Collected data:
*** Block opens ***

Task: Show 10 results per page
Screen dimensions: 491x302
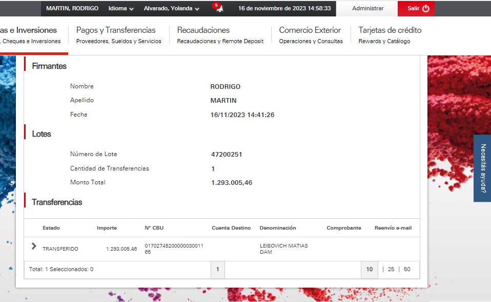Action: (369, 269)
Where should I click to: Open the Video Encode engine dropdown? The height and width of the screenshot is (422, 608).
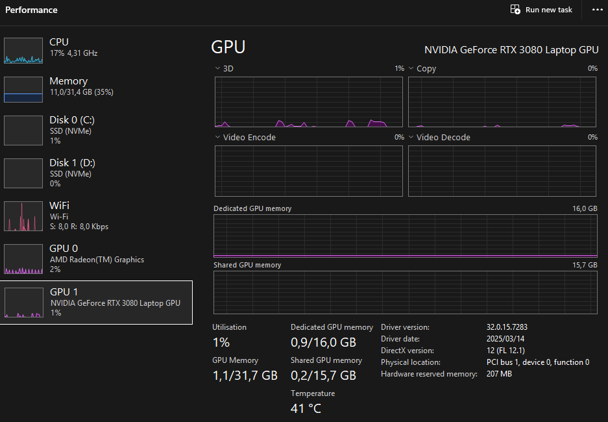217,137
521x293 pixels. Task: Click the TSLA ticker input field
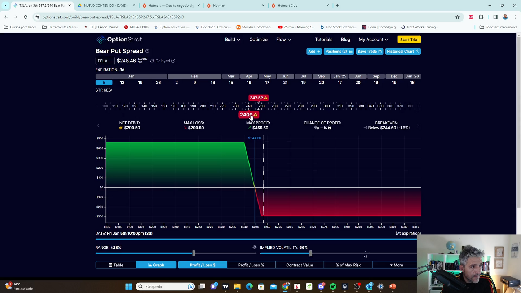coord(105,61)
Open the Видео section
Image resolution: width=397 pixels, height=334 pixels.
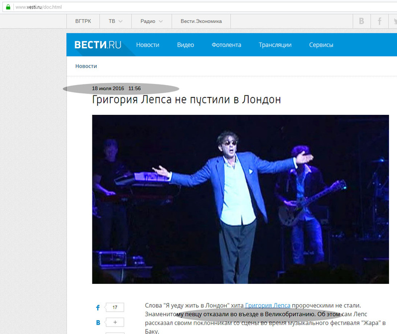tap(185, 45)
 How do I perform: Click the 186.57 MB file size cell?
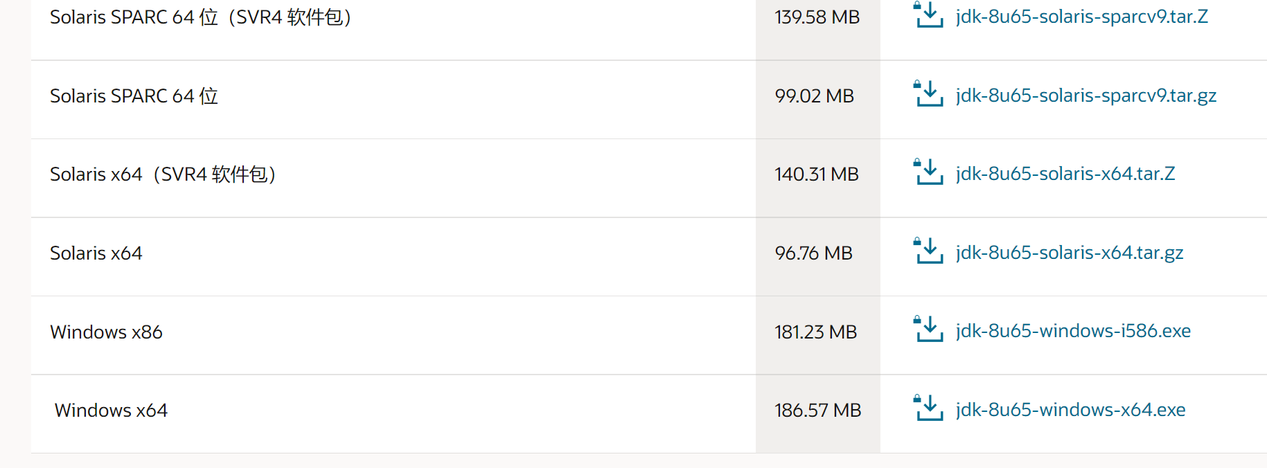(x=817, y=411)
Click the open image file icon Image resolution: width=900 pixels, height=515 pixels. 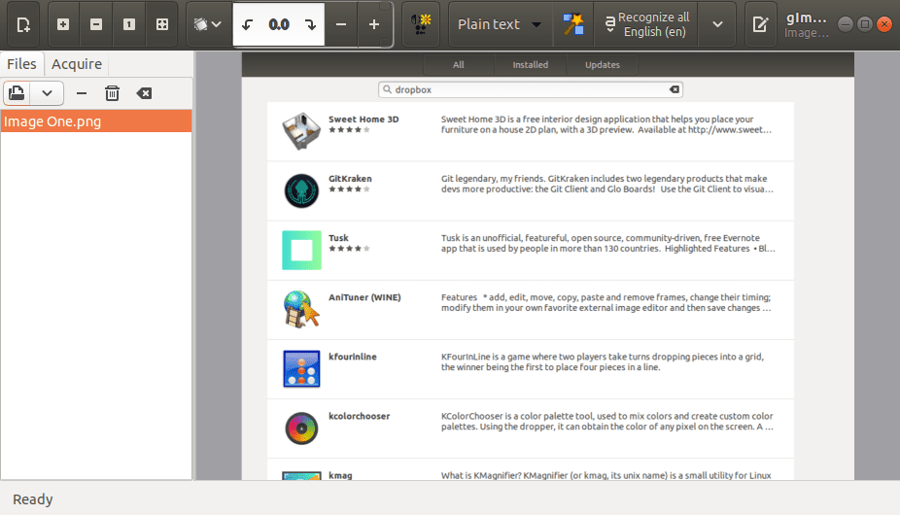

*** Block closes ***

All lines from the one bearing "Screen dimensions: 491x302" through the last line of the records, and only those, should be duplicated exactly; no picture belongs in the copy.

Screen dimensions: 491x302
Action: (369, 269)
Where should I click to: Open the Video Encode engine dropdown? The height and width of the screenshot is (422, 608).
217,137
521x293 pixels. Task: Click the TSLA ticker input field
coord(105,61)
Open the Видео section
Image resolution: width=397 pixels, height=334 pixels.
tap(185, 45)
 How do I perform: Click the 186.57 MB file size cell?
(x=817, y=411)
Click the open image file icon Image resolution: width=900 pixels, height=515 pixels. 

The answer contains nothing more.